The Real Root Causes

David Wessel has an interesting piece in The Wall Street Journal about why it shouldn’t be surprised that Middle Eastern doctors are behind the London and Glasgow terror attempts:

When Princeton economist Alan Krueger saw reports that seven of eight people arrested in the unsuccessful car bombings in Britain were doctors, he wasn’t shocked. He wasn’t even surprised.

“Each time we have one of these attacks and the backgrounds of the attackers are revealed, this should put to rest the myth that terrorists are attacking us because they are desperately poor,” he says. “But this misconception doesn’t die.”…

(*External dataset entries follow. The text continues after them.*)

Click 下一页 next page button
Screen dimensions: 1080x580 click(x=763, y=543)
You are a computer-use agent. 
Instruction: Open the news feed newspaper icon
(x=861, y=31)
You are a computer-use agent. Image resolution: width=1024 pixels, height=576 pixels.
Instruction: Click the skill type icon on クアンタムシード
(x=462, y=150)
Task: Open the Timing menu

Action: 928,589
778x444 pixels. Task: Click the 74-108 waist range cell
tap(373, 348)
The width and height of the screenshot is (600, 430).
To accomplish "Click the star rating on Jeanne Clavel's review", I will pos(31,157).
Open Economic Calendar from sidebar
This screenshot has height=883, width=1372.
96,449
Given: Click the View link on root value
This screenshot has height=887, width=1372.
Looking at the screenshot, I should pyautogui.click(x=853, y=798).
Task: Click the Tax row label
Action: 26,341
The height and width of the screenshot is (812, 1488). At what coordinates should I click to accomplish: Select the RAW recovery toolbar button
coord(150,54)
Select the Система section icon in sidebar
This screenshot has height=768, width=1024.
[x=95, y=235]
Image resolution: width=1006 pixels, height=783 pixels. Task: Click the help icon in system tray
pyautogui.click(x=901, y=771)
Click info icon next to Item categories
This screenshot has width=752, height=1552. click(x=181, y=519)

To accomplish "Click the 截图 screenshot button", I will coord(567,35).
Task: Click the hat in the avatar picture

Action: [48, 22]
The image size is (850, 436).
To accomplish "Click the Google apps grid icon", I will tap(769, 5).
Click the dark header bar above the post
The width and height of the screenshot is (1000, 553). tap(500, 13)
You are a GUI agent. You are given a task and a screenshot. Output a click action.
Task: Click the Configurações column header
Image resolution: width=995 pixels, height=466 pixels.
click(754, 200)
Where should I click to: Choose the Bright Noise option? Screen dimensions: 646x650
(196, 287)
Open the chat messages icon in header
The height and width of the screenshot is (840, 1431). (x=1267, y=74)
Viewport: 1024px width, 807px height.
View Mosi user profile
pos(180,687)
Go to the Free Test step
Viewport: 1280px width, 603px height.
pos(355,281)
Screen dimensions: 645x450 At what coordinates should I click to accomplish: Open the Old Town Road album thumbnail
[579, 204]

…”As a group, terrorists are better educated and from wealthier families than the typical person in the same age group in the societies from which they originate,” Mr. Krueger said at the London School of Economics last year in a lecture soon to be published as a book, “What Makes a Terrorist?”

Krueger is quite right: examine the leadership of al-Qaeda. Osama bin Laden was a multimillionaire and the heir to one of the richest families in the Gulf. His second-in-command, Dr. Ayman al-Zawahiri, was a member of a middle class Cairo family and was also a doctor. Mohammad Atta, the ringleader of the September 11 terror cell, was an architect wealthy enough to have studied in Germany. Khalid Sheikh Mohammad, the mastermind behind many of al-Qaeda’s attacks studied mechanical engineering in the West.

The idea that poverty is a root cause of terrorism just doesn’t seem to work all that well. The countries that tend to be the largest incubators of terrorism tend not to be all that poor — Egypt and Saudi Arabia are generally wealthy countries. Even Palestinian suicide bombers tend to be disproportionately young professionals rather than poor villagers.

So, if not poverty, what does Krueger identify as the real “root cause” of terrorism?

So what is the cause? Suppression of civil liberties and political rights, Mr. Krueger hypothesizes. “When nonviolent means of protest are curtailed,” he says, “malcontents appear to be more likely to turn to terrorist tactics.”

This is why Bush’s agenda for the Middle East, flawed as it is, ultimately gets it right. The reason why stable and relatively prosperous countries like Egypt seem to produce so much terrorism is because terrorist groups — like the Muslim Brotherhood — are the only alternative to the state in those countries. As I’ve frequently pointed out, it’s those who are invested in society that most feel the oppression of a state in which every facet of life is controlled in some way by the state. They are the ones who most feel trapped by the utter inability to effect political change, and the governments of the region use anti-Semitism and hatred to channel that anger away from themselves — and sometimes not even that works.

The real root cause of terrorism is not poverty, but autocracy. The brand of Middle Eastern terrorism we face isn’t caused by Israel, America, poverty, or any of the other commonly-used explanations: it is caused by the disconnect between the state and the people in many Middle Eastern countries. The only way to reduce terrorism over the long term is to reduce this disconnect and promote more democratic forms of government.

Sadly, the “neoconservative” concept of democratic development has been swept aside by a new American isolationism. The reality is that, even if one takes Iraq as being a terrible mistake, the only way that America (and the West at large) can be safe is to deal with this root cause of terrorism. We no longer have the luxury of pretending that we can subsidize the one-man rule of the Mubarak regime in Egypt or ignore the plight of the millions in Iran held under the thumb of the Islamic theocracy there.

Democratization is the only way to ensure that the Middle East does not some day explode into a frenzy of violence that could easily destabilize the world. Even if the rest of the world reduces their dependence on Middle Eastern oil, the reality is that committing acts of terrorism doesn’t require massive amounts of petrodollars. We have to engage with that region and the world must support all those who would push through democratic change.

Yet the world seems to have lost its will to do so, and by the time the next terror attack rolls around, the American people may well be focused more on taking revenge than on reforming the Middle East. In the rush to discredit Bush and the policies in Iraq, this nation has lost sight of the most crucial task we must complete in order to lift away the shadow of Islamic terrorism — and it is that lack of foresight that will ensure that this problem will not go away until the US and the rest of the world stand up to confront it.